Material 2D dá um giro na luz e aumenta comunicações ópticas em 50 vezes

[Imagem: Seok Woo Yun]
Materiais 2D fotônicos
Aquela mesma delicada força física que permite que as aranhas e outros insetos andem no teto, chamada força de Van der Waals, pode ser a chave para uma nova revolução nas comunicações por luz, através das fibras ópticas ou outros meios.
É essa força que mantém unidas as camadas da maioria dos metais 2D, formados por uma ou mais camadas com espessura de um ou poucos átomos – a família dos materiais monoatômicos, ou materiais de van der Waals, é extensa, mas os mais conhecidos são a molibdenita, as perovskitas e, mais recentemente, os metais 2D.
Foi usando um desses materiais, o nitreto de boro hexagonal (hBN), que Jaegang Jo e colegas da Universidade de Melbourne, na Austrália, descobriram uma nova maneira mais simples de criar redemoinhos de luz, ou vórtices de luz.
E esses feixes de vórtice conseguem carregar muito mais informações – por fibra óptica ou dentro de chips – do que os feixes de luz comuns. As estimativas dão conta de que a luz torcida permite transportar até 50 vezes mais dados do que as redes ópticas atuais.

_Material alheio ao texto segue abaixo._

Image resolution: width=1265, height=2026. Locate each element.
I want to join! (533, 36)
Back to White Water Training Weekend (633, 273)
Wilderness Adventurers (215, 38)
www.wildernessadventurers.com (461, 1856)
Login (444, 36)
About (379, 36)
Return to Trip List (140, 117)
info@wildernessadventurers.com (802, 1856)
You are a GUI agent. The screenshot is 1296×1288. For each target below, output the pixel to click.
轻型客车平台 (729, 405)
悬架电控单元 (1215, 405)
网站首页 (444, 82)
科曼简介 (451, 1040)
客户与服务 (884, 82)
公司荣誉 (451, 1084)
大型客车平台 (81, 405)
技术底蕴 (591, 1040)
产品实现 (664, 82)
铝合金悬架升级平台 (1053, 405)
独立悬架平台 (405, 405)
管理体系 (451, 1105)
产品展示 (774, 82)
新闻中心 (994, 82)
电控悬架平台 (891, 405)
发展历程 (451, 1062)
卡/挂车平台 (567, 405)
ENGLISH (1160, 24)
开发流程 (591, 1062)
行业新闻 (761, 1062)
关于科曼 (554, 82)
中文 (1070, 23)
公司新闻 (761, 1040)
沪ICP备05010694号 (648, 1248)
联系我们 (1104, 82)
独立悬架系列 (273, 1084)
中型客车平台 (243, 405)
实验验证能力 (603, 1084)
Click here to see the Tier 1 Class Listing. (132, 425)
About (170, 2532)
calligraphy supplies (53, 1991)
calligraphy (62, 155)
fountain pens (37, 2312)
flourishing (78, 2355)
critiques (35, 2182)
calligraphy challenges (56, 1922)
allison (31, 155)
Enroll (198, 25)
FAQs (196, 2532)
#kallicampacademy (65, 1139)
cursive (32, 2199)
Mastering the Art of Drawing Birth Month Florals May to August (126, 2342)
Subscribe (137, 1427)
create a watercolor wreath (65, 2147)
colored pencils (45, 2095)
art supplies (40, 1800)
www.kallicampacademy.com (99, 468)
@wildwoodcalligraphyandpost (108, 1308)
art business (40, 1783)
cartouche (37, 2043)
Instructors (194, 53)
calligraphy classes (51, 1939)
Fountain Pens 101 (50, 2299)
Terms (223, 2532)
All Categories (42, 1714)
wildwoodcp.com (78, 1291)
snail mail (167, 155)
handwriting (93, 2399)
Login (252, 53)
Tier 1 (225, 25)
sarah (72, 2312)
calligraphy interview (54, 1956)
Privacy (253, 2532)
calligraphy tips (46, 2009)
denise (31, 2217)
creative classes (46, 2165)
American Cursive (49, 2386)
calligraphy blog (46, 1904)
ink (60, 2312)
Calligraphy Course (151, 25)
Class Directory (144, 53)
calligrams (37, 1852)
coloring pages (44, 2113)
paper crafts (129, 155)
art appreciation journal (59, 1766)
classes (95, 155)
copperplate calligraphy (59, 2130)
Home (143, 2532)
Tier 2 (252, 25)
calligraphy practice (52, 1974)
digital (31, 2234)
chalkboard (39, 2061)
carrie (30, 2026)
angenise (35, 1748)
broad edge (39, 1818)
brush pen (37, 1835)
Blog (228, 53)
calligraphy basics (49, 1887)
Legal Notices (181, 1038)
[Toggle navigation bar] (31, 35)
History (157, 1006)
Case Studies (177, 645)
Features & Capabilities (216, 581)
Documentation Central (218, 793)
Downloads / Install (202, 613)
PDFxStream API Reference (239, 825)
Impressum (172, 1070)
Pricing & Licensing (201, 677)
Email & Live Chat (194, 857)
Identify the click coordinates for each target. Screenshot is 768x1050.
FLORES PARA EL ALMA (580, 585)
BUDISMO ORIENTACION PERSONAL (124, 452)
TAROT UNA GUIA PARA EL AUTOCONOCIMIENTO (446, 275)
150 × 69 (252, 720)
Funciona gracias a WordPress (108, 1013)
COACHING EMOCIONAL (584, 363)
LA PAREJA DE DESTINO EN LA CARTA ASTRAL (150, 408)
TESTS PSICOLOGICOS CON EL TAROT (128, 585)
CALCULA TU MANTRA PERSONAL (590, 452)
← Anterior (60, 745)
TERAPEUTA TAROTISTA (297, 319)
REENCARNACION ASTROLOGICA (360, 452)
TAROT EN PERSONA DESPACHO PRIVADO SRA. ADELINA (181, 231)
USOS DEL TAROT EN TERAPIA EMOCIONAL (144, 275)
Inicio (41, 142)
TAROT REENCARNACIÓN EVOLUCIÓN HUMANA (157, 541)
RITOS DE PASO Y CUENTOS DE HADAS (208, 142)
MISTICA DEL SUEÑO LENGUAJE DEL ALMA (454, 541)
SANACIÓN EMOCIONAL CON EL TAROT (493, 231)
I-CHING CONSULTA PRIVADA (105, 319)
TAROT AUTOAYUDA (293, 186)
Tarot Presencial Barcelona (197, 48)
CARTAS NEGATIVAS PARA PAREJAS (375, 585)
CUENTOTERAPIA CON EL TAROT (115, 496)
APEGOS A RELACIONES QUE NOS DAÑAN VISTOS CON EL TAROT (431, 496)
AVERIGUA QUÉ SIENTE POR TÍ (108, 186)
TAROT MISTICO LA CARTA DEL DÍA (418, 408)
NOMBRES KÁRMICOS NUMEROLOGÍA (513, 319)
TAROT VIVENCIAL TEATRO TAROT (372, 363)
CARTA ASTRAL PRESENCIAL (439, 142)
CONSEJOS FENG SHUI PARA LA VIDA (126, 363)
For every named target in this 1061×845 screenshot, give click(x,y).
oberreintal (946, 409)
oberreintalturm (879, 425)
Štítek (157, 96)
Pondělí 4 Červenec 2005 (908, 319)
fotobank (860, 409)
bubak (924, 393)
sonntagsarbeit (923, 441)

“Graças à estrutura espiral, os tornados de luz oferecem uma dimensão adicional para a codificação de informações. Como a construção de faixas extras em uma rodovia de dados, isso permitirá que mais informações trafeguem de uma só vez,” disse a pesquisadora Sujeong Byun.

[Imagem: Jaegang Jo et al. – 10.1038/s41377-025-01926-7]
Torcendo a luz sem fazer força
O esquema de geração dessa luz torcida não poderia ser mais simples: Basta injetar o feixe de luz no cristal puro de hBN.
“Nós descobrimos que, quando a luz polarizada circularmente – onde todas as partículas de luz (fótons) giram na mesma direção – entra no material de van der Waals, a direção do seu spin muda e ela ganha uma torção espiral, transformando-se em um vórtice óptico, ou redemoinho de luz,” explicou Byun.
Para checar se o fenômeno é geral, os pesquisadores trabalharam também com um outro material de van der Waals, a molibdenita (MoS2). Usando um cristal de apenas 320 nm de espessura, eles obtiveram um feixe de vórtice óptico com uma eficiência de conversão de 0,09. Isto demonstra a viabilidade de criação de geradores de luz torcida ultracompactos e sem necessidade de quaisquer processos de fabricação, já que os cristais podem ser aplicados diretamente nos chips.
A equipe agora está trabalhando para tornar o processo compatível com as tecnologias de comunicação existentes e explorando como a tecnologia pode ser integrada em sistemas ópticos maiores.
“Com a nossa solução, torna-se possível criar um pequeno dispositivo, em escala de chip, que permitirá que a comunicação por fibra óptica aumente a largura de banda, o que é muito promissor para a indústria. Ela oferece a perspectiva de dispositivos ópticos menores, mais baratos e mais escaláveis, que poderão ser integrados a futuros sistemas de comunicação, incluindo satélites,” concluiu Byun.